I will have rumors and stories on magically items of odd weapons if the player has such an item.
 

If there's a good excuse, sure.

For example, there was a character who liked longswords. The longsword is IMC the favored weapon of a god, and the group was investigating an old temple of this specific god. So, when the ancient priests' corpses were re-animated into mummy servants of the Current Evil Power, three of them were weilding magic longswords.

This kind of thinking comes after I determine what I'd want (or have access to) if I were playing the NPC in question, though.

-- N
 

Depends on the situation. Usually I assign randomly generated loot to monsters, but sometimes I put "special" or "cool" items in that have a story-driven background. I rarely put in random loot specifically for a certain character, though; I find that doing so breaks versimilitude for me.
 

Yes, yes I do. I try to have the whole campaign center around my PCs. I do not always do it, but I try to put a few special items I think the players will enjoy.
 

75% of treasure found will be consistent with the majority of the populace it came from; masterwork and magic weapons will be swords of all types, spears, and maces. about 25% will be unusual (the mercenary captain with the magic glaive, or the potion of flame breath).
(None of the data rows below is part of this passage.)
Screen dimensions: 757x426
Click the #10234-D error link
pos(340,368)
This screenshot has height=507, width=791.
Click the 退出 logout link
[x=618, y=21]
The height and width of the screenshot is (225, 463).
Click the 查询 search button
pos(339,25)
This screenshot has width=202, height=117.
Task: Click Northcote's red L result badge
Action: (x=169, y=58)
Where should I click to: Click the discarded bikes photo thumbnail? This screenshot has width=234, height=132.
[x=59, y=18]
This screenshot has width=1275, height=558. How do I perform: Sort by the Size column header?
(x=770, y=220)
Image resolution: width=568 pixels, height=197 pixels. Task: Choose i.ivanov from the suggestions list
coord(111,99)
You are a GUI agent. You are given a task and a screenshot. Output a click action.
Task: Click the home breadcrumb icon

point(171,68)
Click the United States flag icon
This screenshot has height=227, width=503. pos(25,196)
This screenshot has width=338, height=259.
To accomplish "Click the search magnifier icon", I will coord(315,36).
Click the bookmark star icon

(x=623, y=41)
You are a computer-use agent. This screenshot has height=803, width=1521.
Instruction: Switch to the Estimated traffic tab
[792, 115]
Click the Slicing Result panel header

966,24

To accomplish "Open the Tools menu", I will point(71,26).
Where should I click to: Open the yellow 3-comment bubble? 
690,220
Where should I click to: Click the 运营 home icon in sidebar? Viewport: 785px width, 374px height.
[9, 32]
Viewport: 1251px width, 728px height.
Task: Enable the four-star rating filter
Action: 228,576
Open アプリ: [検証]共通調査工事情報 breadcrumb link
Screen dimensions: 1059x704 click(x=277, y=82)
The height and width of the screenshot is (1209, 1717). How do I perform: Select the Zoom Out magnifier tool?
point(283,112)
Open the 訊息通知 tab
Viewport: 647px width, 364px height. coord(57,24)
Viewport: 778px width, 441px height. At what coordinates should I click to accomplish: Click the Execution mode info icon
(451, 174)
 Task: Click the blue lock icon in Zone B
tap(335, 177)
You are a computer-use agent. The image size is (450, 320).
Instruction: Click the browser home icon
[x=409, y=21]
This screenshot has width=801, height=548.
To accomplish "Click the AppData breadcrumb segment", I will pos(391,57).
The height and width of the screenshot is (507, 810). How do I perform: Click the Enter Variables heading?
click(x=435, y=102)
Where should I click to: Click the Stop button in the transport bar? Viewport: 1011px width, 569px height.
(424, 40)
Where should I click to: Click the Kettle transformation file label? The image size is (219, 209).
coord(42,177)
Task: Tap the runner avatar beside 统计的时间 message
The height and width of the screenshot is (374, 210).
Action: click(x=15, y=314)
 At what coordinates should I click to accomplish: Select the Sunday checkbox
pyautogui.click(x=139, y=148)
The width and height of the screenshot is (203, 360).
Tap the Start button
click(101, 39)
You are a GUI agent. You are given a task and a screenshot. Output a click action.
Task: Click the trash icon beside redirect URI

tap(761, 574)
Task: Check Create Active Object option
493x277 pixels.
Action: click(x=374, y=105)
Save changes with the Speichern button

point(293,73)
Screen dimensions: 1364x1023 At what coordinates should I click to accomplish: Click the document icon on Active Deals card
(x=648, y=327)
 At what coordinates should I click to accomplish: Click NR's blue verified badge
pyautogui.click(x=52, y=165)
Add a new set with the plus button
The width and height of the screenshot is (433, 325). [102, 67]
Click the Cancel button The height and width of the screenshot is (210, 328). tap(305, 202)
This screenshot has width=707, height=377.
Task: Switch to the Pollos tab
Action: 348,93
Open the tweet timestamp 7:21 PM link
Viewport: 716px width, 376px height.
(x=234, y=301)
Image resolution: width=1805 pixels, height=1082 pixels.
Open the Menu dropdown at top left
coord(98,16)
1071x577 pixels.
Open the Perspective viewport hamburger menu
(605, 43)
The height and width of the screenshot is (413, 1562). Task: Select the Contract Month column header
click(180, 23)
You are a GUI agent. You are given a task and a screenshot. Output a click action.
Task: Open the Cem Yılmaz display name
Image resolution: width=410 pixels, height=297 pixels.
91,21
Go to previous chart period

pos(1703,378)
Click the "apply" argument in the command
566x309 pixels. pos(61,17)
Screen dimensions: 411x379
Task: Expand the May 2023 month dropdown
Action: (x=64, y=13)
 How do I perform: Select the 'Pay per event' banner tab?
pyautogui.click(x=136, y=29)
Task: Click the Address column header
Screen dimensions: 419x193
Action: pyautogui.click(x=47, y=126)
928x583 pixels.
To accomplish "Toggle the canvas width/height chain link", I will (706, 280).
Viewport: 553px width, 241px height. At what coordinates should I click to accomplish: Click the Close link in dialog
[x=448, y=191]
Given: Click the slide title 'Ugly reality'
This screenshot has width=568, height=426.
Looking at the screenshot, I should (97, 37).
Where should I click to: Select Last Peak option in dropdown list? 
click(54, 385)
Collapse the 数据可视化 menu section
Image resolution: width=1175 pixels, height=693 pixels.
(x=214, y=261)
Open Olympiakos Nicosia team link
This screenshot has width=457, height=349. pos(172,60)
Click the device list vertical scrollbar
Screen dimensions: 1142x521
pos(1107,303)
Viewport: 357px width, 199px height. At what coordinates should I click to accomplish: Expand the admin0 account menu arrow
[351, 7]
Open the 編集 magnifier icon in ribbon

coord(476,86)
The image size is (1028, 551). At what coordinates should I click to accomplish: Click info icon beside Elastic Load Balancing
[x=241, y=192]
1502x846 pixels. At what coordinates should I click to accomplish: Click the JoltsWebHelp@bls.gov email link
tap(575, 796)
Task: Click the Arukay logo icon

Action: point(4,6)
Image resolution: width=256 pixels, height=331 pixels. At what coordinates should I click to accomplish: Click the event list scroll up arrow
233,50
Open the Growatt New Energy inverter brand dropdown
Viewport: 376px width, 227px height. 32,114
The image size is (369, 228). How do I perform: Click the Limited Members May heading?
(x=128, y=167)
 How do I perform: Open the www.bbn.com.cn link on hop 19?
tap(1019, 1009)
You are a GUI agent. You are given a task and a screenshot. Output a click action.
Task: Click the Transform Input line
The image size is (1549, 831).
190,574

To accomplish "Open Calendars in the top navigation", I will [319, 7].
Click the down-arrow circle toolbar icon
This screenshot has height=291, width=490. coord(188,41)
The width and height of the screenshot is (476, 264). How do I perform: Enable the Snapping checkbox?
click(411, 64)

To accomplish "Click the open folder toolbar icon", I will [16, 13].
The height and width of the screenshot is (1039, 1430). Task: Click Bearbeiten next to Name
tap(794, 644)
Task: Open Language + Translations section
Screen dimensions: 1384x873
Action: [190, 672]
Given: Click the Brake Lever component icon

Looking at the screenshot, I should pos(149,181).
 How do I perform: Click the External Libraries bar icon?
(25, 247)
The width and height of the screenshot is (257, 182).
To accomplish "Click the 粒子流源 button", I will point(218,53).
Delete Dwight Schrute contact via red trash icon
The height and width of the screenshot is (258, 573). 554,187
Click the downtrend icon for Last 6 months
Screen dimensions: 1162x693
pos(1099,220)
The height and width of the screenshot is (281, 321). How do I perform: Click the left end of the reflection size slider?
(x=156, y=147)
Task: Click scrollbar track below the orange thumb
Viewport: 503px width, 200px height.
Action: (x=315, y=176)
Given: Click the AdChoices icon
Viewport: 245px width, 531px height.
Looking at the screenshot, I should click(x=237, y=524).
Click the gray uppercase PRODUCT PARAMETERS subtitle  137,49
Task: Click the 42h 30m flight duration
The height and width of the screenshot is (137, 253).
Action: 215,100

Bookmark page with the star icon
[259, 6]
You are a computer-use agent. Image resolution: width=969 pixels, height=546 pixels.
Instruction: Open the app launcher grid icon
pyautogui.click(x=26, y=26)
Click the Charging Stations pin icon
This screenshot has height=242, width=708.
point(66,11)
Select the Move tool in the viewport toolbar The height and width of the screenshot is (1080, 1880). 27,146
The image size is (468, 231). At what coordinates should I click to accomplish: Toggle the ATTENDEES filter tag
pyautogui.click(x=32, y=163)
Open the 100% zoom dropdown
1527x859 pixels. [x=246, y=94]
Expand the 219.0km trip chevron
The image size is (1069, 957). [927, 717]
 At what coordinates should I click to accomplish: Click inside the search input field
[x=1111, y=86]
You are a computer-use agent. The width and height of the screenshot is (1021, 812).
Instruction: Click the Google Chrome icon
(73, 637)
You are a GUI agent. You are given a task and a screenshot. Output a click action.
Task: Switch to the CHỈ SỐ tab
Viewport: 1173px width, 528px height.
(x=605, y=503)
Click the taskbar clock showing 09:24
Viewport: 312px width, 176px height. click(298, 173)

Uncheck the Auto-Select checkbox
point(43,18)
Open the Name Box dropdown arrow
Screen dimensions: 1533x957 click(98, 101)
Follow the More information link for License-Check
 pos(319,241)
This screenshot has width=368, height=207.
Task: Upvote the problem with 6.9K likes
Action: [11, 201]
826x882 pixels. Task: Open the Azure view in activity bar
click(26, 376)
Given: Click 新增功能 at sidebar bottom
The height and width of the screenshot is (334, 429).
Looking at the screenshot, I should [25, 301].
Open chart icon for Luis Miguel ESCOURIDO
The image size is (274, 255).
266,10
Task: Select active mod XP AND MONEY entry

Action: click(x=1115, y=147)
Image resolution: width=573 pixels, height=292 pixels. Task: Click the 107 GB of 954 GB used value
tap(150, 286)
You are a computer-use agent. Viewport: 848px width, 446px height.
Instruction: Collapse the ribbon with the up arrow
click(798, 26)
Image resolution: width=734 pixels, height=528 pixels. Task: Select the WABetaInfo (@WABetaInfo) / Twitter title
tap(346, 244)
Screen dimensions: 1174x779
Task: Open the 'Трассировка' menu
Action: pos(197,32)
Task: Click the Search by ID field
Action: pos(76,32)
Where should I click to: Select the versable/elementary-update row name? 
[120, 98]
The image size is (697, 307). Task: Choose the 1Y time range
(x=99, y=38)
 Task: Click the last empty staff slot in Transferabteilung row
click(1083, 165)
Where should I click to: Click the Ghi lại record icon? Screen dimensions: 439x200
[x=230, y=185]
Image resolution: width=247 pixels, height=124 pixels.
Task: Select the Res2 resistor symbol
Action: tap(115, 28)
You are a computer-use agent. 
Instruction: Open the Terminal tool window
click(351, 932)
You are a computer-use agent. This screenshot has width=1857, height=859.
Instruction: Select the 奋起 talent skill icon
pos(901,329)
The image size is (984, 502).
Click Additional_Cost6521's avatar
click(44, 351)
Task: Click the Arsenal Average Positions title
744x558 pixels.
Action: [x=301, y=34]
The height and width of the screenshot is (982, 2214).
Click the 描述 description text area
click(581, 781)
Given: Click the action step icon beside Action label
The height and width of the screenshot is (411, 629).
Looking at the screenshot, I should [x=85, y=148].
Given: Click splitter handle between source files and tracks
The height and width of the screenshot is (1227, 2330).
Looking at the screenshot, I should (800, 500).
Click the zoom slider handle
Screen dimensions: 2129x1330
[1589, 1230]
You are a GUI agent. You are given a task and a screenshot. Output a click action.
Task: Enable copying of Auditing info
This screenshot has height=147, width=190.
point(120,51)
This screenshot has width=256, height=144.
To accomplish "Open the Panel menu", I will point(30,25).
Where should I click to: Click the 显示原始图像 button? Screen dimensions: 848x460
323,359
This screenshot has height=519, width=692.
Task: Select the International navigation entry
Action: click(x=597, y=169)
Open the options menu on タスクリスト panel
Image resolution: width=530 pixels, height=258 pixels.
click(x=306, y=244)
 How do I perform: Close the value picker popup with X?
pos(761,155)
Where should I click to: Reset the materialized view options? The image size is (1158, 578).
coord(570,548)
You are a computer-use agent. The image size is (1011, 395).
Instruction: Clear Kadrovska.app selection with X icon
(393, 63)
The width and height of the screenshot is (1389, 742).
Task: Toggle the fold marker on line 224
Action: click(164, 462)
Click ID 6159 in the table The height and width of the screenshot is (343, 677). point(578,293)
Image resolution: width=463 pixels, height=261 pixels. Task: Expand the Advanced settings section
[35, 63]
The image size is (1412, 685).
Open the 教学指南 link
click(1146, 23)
I try to tailor the 25% to the more unusual members of the group, because (A) the players like it, and (2) if you never have ANYONE using the odd treasure, then you stretch credibility: Why does it even exist if you NEVER run across anyone using it??
 

Crothian said:
I make treasure match where it comes from, not where it goes. My groups tend to find more magical items they they have lkittle use for, then the ones they can use. I've had games were the first ten magical items were all swords and no one used a sword.

I will have rumors and stories on magically items of odd weapons if the player has such an item.

I do that as well. If the PCs are fighting members of the Brotherhood of the Spear, they are going to tend to find spears. They get the stuff that their foes had not what they necessarily need. If characters wield exotic weapons they had best be prepared to make the weapons themselves, hire someone to make their weapons of choice, or trust to luck.

Tzarevitch
 

What made me think of this was the following event:

I was playing a bard who specialized in the castinets. My character was falling behind in the magic item department and there was no convienient way to get to a town and sell the junk to get him something. Lo and behold, though, the next treasure we discover includes Castinets of Panic - and in the bedroom of a Drow High Priest of Lloth who didn't know how to play them!

This seemed mighty unlikely to me, but I didn't want to complain and took them. It did mess up the versimlitude for me though.